As the clock is ticking, UNICEF and other humanitarian organizations are calling for donations. Members of the international community pledged to meet just over half of the United Nations’ $2.1 billion appeal at a summit in Geneva, Switzerland, in April.

“I fail to grasp how the international community can see this crisis unfold without doing its utmost to limit the suffering that Yemenis are facing,” Mutasim Hamdan, Yemen country director for the Norwegian Refugee Council, said during the summit.

Aid workers are pleading with countries like the U.S. and the U.K. to go beyond donating and stop the flow of arms to the warring parties in Yemen.

“The day in which there are no weapons sold to any warring parties anywhere in the world, it would be very difficult for war to take place,” U.N. Secretary General Antonio Guterres said at the summit when asked about the complicity of major donor countries that have also supplied arms for Yemen’s conflict.

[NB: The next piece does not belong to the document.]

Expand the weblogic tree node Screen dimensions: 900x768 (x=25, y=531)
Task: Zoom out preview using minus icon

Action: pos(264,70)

Faris is recovering after months of intensive treatment at the al-Jamhouri hospital.
Faris is recovering after months of intensive treatment at the al-Jamhouri hospital.
Ahmad Algohbary

In the meantime, Yemen’s smallest citizens are running out of time.

Grandmother Alia Alaloot told Algohbary about her long journey in search of safety. Alaloot’s adult children were farmers in Saada’s Saqeen district when a cluster bomb hit the family farm earlier this year. Alaloot was left to raise her newborn grandson Faris alone.

She and the baby first sought shelter in a refugee camp in al-Manbaah, a city located in the neighboring Hajjah governorate near the Saudi border. But much like Saada City, the Houthi-controlled Manbaah was the frequent target of Saudi shelling. It wasn’t long before food in the refugee camp ran out.

Alaloot realized she could not stay. She and the starving baby set out on a six-hour trip to al-Jamhouri, traveling by donkey and then by cab.

After months of intensive treatment at the hospital, Faris is recovering. He’s in stable condition.